La llegada de este tipo de prótesis, que se degradan con el tiempo, podría representar un cambio significativo en la medicina reconstructiva. Sin embargo, surge la pregunta de a quiénes realmente benefician estos stents y cuáles son sus limitaciones.

Es importante aclarar que los stents biodegradables no solo se diferencian de los tradicionales “ruleros” de malla metálica que hoy están en desuso, sino también de su versión mejorada, que son los stents liberadores de fármaco. Estos últimos son también de malla metálica, pero con el tiempo se integran u ocultan bajo capas celulares en las arterias o venas. Sin embargo, los stents actuales liberan una droga que previene la proliferación del tejido, evitando que el flujo sanguíneo se vea obstruido.

Peirone enfatizó que, “cuando el paciente es un recién nacido o un niño, los stents metálicos tradicionales permanecen en el cuerpo, lo que plantea el problema de que el diámetro de los vasos cambiará a medida que el niño crezca, lo que generalmente lleva a una segunda cirugía para retirar la prótesis”. Es por esto que, “desde hace años, la industria ha estado trabajando en el desarrollo de dispositivos que puedan cumplir temporalmente la función mecánica del stent y luego desaparecer”.

Los stents pediátricos disponibles en el mercado desde hace aproximadamente un año presentan diámetros de menos de 4 mm, pero ¿cuánto tiempo tardan en “desaparecer”?

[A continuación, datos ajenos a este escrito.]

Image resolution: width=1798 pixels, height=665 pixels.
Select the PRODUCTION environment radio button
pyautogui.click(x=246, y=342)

“Al colocar el stent en el cuerpo, en un periodo de 6 a 18 meses, se ‘evapora’ o desaparece. Se metabolizan de distintas formas: algunos en contacto con CO2 y agua, mientras que otros, con derivados de magnesio y hierro”, explicó Peirone. Esto indica que se biodegradan al entrar en contacto con la sangre del paciente. “Particularmente en niños y neonatos, el vaso adquiere rápidamente la forma que debe tener y no queda ninguna parte del dispositivo”, agregó.

Por su parte, Oscar Mendiz, cardiólogo y director del Instituto de Cardiología y Cirugía Cardiovascular de Fundación Favaloro, planteó que la utilidad de estos stents en pacientes adultos es “relativa”. Explicó que, “aunque estos dispositivos se introdujeron hace dos décadas”, resultaron ser una gran decepción para algunos laboratorios que invirtieron considerablemente en su desarrollo.

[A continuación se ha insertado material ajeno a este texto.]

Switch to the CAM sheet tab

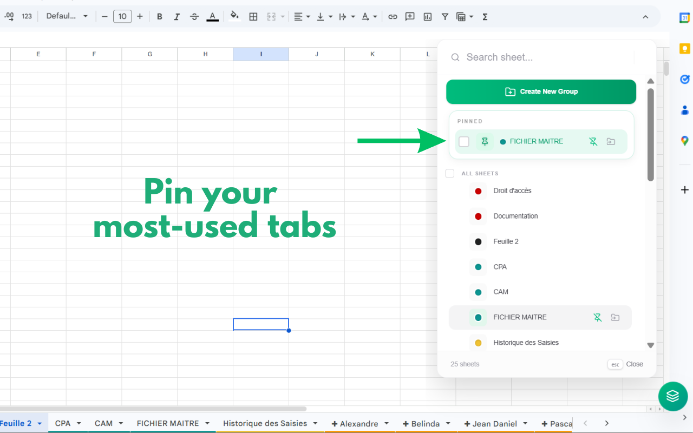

“Se pensaron como algo completamente revolucionario que prometía mejoras en el tratamiento, dado que si uno trataba un vaso, el stent cumplía su función y luego desaparecía. Esto era una gran promesa, especialmente si, en el futuro, era necesaria otra intervención, como un bypass, sin que el médico tuviera que enfrentarse a la presencia de una malla de metal que complicara el procedimiento”, comentó. Sin embargo, “con el tiempo, el interés en estos dispositivos ha disminuido”. Se llevaron a cabo varios estudios clínicos enfocados en adultos, donde se evidenciaron diversas complicaciones relacionadas con las características del propio dispositivo y su colocación.

Mendiz mencionó que el implante resulta más complicado porque, al estar fabricado de un material más blando, no tiene la fuerza suficiente para empujar hacia afuera la placa que ensancha las paredes del vaso afectado, ya sea por grasa o colesterol.

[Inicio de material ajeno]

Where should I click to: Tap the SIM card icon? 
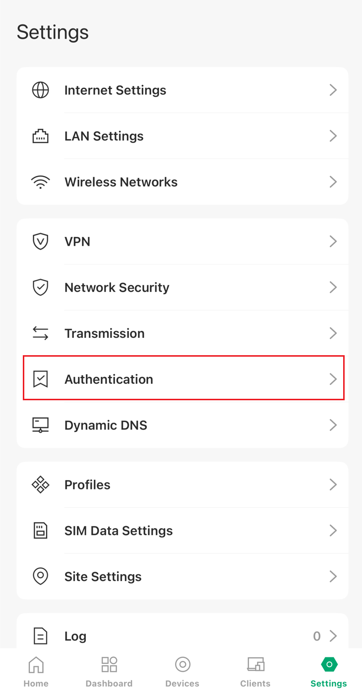pos(40,531)
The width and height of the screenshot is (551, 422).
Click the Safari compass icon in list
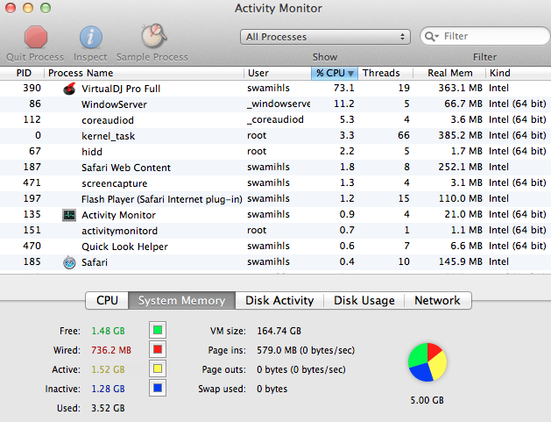coord(69,262)
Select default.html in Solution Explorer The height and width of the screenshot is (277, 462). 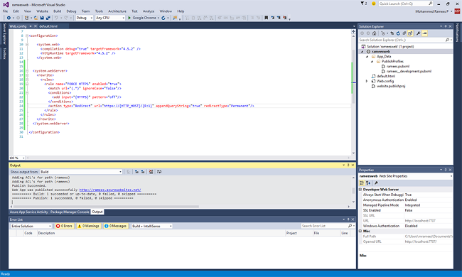[x=386, y=76]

“Esto requería dilatar considerablemente la placa mediante un tratamiento previo, con el riesgo de que, si el stent resulta subexpandido, surjan complicaciones posteriores, ya que el flujo sanguíneo podría volverse turbulento, aumentando el riesgo de trombosis”, advirtió.

Además, el “rulero” es menos robusto, por ejemplo, en términos de grosor, lo que terminó debilitando las altas expectativas que se tenían al principio sobre este avance tecnológico. “Se gasta más tiempo y más dinero, y a largo plazo, no había un beneficio claro”, resumió Mendiz.

Hablando de costos, un stent convencional ronda los 2.000 dólares, mientras que uno bioabsorbible cuesta aproximadamente 13.000. A pesar de la utilidad concreta en pediatría, que Mendiz consideró distinta y relevante, el uso de estas prótesis en adultos aún no ha sido definido, ya que “existen territorios vasculares específicos donde todavía suscitan interés. El tema permanece en estudio y necesita seguir investigándose.”